Keith Ellison, Attorney General, MN
Keith Ellison has served as Minnesota’s attorney general since January 2019. He is the lead prosecutor in the matter of the May 2020 death of George Floyd in Minneapolis and led the team that successfully convicted former Minneapolis police officer Derek Chauvin on a charge of second-degree unintentional murder, which resulted in the longest sentence of any police officer for killing a civilian while on duty in Minnesota. Attorney General Keith Ellison also led the team that successfully prosecuted former Brooklyn Center police officer Kimberly Potter on a charge of first-and-second degree manslaughter in the matter of the April 2021 death of Daunte Wright.
As the People’s Lawyer, Attorney General Ellison’s job is to help Minnesotans afford their lives and live with dignity, safety, and respect. His core values are equity and inclusion. Ellison leads the Attorney General’s Office in an expansive body of work that includes a wide variety of consumer-protection work and litigation, contributing to public safety, and representing more than 100 State of Minnesota agencies, boards, and commissions. During the COVID-19 pandemic, his office enforced executive orders barring evictions and price-gouging, and successfully defended the constitutionality of pandemic-related executive orders in court.

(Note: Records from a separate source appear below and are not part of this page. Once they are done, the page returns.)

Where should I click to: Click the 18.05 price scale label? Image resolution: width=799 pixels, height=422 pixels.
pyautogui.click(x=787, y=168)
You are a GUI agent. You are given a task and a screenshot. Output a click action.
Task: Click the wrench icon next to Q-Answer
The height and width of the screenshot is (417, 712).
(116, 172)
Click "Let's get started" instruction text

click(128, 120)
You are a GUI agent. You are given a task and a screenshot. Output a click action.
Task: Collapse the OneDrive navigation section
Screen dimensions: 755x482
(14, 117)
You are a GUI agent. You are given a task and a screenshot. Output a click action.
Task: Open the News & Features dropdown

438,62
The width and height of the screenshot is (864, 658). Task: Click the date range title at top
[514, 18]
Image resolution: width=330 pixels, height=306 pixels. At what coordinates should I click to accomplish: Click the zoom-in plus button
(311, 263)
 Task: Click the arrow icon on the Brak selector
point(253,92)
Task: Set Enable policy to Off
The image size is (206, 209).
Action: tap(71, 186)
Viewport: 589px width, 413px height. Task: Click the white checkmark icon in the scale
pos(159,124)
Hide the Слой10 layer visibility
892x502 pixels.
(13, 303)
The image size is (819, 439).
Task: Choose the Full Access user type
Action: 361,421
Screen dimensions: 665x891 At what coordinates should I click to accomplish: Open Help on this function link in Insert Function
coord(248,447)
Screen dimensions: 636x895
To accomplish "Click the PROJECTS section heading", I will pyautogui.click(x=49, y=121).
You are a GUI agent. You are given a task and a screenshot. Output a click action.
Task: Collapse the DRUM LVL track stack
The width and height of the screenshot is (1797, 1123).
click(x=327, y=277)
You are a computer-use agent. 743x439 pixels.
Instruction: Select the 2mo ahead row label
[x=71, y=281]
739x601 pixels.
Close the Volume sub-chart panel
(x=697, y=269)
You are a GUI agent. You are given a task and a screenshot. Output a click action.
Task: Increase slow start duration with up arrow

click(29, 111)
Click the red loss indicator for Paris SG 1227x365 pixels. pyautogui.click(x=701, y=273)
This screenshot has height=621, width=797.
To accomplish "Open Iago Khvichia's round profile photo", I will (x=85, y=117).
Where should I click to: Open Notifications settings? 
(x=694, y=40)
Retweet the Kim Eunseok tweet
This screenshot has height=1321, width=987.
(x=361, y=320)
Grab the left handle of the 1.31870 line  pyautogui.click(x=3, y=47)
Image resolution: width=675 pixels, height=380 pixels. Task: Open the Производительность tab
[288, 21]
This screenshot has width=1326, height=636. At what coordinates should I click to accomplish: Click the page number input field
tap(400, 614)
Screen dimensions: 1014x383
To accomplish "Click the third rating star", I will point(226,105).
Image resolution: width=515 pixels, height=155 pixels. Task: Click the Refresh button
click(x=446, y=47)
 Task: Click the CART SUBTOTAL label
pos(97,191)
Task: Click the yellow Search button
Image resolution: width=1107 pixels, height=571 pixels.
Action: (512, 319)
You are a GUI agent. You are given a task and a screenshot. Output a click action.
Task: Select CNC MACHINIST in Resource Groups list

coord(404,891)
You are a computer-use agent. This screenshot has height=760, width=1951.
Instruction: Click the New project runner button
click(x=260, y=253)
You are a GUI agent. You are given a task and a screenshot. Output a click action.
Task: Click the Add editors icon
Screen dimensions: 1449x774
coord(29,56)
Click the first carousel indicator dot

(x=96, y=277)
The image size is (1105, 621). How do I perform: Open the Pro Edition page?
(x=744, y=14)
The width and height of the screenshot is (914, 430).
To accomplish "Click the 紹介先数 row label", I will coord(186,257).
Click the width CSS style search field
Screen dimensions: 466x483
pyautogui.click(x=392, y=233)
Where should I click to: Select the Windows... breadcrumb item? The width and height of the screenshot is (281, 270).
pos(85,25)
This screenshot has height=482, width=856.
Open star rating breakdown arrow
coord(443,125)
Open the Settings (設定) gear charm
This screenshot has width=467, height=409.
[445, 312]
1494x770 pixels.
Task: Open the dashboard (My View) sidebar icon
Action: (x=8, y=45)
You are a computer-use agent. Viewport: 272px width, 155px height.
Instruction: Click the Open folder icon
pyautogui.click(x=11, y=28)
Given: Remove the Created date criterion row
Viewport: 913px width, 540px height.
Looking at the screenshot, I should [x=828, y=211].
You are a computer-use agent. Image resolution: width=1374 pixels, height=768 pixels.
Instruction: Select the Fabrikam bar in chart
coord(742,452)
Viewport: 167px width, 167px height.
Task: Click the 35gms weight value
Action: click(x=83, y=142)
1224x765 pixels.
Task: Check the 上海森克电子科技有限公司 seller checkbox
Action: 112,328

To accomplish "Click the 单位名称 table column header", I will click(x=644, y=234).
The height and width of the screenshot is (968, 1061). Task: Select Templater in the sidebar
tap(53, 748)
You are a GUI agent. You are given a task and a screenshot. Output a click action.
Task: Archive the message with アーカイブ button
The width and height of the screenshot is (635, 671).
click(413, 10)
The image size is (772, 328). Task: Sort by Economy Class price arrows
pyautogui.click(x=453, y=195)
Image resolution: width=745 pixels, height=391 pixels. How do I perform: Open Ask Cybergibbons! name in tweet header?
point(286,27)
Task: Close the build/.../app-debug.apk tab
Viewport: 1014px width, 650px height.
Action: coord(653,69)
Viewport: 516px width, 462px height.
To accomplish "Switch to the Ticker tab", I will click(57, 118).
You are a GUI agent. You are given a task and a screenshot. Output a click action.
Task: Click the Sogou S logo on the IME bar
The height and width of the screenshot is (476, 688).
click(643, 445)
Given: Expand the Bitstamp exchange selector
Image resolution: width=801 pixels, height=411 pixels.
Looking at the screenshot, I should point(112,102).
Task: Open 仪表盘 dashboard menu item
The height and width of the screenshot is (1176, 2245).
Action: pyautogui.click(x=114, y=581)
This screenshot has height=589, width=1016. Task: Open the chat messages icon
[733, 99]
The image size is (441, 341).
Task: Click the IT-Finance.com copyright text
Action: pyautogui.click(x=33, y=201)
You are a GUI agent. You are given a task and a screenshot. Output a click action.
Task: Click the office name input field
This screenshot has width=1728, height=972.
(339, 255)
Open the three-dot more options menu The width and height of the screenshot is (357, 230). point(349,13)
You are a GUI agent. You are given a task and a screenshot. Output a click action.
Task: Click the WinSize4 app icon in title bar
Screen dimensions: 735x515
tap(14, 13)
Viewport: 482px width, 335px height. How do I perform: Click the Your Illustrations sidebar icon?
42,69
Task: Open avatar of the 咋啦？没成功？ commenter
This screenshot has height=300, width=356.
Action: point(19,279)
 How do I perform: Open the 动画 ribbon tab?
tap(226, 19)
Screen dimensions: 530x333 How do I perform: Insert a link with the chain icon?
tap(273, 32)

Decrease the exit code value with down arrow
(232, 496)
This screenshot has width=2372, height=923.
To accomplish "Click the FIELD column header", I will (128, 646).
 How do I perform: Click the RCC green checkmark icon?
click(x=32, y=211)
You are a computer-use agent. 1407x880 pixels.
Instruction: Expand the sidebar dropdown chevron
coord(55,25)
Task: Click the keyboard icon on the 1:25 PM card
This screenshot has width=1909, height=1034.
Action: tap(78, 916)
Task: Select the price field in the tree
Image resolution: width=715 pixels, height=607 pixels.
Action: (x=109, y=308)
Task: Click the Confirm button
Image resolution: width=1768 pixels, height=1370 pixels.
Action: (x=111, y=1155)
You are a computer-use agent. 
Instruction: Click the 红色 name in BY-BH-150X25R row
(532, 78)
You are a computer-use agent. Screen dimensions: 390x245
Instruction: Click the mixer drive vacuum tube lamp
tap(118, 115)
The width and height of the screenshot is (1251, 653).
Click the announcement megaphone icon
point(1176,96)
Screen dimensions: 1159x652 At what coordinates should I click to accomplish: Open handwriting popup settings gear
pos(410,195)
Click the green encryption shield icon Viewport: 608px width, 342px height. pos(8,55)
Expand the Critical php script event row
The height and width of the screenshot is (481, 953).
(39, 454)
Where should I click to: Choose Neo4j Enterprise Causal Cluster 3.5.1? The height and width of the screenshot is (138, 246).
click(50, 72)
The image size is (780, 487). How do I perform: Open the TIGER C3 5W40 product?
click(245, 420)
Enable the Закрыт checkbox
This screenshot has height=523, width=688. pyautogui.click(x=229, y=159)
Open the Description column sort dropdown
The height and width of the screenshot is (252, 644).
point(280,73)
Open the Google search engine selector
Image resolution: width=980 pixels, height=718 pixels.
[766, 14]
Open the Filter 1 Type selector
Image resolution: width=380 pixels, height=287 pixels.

Attorney General Ellison has also led substantive policy initiatives on lowering the cost of pharmaceutical drugs, reducing deadly-force encounters between law enforcement and civilians, and women’s economic security.
In 2021, the Minneapolis Star Tribune awarded the Minnesota Attorney General’s Office a Minnesota “Top Workplace” designation for the first time in the Office’s history.
From 2007 to 2019, Ellison served in the U.S. House of Representatives, where he championed consumer, worker, environmental, and civil- and human-rights protections for all. Among his accomplishments are passing provisions to protect credit-card holders from abusive practices and the rights of renters and tenants. While in Congress, he founded the Congressional antitrust and consumer-justice caucuses, and served as co-chair of the Congressional Progressive Caucus, which he helped build to more than 100 members.
Before entering Congress, Attorney General Ellison served in the Minnesota House of Representatives for four years and practiced law as a criminal-defense and civil-rights attorney for 16 years.